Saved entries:
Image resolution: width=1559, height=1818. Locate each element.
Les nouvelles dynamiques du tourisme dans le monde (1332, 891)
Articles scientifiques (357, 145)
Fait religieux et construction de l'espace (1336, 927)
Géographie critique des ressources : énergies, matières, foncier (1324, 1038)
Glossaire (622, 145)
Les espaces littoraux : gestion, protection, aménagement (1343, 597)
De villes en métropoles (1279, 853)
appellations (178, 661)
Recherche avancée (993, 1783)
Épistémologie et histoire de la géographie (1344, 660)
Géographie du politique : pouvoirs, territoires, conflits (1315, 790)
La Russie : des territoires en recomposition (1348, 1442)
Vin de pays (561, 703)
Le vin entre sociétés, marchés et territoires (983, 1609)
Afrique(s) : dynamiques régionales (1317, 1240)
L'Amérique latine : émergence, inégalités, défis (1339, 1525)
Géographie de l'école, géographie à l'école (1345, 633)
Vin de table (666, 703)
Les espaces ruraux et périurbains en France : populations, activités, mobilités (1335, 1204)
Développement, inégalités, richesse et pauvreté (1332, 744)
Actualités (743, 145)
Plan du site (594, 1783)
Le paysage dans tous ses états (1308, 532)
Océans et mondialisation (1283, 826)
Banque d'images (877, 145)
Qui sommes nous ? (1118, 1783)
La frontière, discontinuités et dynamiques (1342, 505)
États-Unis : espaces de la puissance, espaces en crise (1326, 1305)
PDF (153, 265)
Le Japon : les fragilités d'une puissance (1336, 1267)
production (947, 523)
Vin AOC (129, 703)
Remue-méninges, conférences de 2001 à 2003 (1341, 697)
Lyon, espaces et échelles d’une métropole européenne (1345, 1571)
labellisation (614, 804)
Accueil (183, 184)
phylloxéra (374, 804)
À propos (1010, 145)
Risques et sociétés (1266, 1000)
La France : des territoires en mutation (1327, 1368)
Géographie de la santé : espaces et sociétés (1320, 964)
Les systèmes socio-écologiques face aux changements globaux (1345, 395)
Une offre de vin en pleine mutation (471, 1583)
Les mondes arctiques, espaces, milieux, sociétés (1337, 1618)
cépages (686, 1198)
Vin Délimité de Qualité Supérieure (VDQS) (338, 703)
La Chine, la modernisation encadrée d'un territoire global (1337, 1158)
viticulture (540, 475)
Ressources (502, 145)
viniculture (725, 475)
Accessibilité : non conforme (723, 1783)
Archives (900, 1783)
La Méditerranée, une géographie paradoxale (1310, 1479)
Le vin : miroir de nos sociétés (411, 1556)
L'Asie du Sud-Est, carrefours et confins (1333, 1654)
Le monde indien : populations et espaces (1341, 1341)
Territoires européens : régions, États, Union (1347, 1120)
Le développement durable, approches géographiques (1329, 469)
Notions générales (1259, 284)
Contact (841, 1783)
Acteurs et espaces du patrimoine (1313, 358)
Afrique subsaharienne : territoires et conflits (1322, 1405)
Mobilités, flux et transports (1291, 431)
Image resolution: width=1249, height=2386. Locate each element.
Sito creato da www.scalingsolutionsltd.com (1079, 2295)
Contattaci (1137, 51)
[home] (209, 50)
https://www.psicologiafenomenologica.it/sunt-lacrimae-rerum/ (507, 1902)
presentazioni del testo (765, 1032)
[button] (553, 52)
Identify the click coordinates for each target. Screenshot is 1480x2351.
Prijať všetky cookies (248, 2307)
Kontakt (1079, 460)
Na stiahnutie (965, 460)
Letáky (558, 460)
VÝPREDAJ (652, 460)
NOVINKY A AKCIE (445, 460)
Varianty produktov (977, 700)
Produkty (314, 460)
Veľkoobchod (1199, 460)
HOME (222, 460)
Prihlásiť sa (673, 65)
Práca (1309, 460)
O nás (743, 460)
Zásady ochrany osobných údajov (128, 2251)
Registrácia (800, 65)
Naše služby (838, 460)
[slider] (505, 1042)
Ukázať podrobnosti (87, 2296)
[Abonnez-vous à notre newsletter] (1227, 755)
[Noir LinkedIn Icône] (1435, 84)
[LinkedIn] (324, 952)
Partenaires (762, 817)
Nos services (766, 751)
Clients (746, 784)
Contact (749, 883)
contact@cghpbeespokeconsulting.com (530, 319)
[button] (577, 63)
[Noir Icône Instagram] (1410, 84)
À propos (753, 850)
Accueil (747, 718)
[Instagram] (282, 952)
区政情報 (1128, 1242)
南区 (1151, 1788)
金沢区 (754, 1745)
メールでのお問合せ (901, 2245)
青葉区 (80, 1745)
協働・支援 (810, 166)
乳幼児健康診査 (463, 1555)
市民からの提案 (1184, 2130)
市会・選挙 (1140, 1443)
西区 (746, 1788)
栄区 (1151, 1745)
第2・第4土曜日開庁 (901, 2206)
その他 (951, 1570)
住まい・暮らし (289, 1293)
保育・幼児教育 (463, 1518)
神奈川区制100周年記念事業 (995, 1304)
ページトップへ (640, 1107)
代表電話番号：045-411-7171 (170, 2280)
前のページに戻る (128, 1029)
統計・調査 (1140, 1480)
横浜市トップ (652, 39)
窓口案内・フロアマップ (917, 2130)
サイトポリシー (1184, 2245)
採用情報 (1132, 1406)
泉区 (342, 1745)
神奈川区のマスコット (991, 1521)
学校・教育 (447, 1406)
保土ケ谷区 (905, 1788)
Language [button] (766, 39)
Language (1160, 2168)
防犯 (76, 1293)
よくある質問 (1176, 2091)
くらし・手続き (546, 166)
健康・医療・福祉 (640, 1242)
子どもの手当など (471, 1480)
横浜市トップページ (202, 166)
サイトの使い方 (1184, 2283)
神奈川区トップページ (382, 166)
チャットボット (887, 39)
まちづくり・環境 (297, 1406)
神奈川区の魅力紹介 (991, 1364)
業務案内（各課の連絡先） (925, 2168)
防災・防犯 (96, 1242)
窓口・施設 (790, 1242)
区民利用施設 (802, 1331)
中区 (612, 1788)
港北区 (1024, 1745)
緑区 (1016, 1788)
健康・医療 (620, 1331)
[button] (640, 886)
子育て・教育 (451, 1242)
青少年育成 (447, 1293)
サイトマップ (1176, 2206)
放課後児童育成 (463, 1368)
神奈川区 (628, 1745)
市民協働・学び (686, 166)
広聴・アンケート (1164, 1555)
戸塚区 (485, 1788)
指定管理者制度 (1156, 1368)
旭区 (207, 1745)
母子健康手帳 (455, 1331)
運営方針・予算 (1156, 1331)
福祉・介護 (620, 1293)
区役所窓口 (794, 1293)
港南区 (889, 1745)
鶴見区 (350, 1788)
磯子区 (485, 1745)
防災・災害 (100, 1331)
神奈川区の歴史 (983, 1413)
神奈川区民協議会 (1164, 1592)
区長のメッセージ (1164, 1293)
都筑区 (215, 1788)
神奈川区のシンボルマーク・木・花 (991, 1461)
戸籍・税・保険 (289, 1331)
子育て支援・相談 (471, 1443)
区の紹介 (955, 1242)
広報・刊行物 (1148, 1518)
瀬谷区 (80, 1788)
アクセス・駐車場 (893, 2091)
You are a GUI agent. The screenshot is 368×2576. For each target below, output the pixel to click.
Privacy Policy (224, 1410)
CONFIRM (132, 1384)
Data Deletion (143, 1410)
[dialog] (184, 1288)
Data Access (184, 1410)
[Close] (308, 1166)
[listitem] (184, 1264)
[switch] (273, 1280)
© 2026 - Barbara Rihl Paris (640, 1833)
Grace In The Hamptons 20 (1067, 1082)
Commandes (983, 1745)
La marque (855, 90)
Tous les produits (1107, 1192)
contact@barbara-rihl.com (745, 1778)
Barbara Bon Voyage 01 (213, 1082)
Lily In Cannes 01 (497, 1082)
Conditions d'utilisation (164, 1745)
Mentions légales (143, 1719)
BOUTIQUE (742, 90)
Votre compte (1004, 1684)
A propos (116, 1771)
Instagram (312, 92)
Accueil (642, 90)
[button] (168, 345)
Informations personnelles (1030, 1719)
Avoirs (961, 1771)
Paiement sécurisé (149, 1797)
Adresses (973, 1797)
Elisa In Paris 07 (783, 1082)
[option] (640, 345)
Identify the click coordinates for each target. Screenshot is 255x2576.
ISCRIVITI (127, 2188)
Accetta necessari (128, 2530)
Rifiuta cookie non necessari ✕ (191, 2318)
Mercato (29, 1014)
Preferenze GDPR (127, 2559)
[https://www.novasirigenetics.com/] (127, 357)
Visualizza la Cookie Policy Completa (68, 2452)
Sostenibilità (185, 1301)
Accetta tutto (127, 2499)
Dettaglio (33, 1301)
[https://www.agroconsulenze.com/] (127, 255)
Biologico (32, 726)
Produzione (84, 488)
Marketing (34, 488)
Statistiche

TASK TO COMPLETE:
Copy out, unchanged and with nothing else, the data lines between the line holding "Fait religieux et" and the line holding "Géographie de l'école, géographie", inclusive.

ANSWER TO THE PROBLEM:
Fait religieux et construction de l'espace (1336, 927)
Géographie critique des ressources : énergies, matières, foncier (1324, 1038)
Glossaire (622, 145)
Les espaces littoraux : gestion, protection, aménagement (1343, 597)
De villes en métropoles (1279, 853)
appellations (178, 661)
Recherche avancée (993, 1783)
Épistémologie et histoire de la géographie (1344, 660)
Géographie du politique : pouvoirs, territoires, conflits (1315, 790)
La Russie : des territoires en recomposition (1348, 1442)
Vin de pays (561, 703)
Le vin entre sociétés, marchés et territoires (983, 1609)
Afrique(s) : dynamiques régionales (1317, 1240)
L'Amérique latine : émergence, inégalités, défis (1339, 1525)
Géographie de l'école, géographie à l'école (1345, 633)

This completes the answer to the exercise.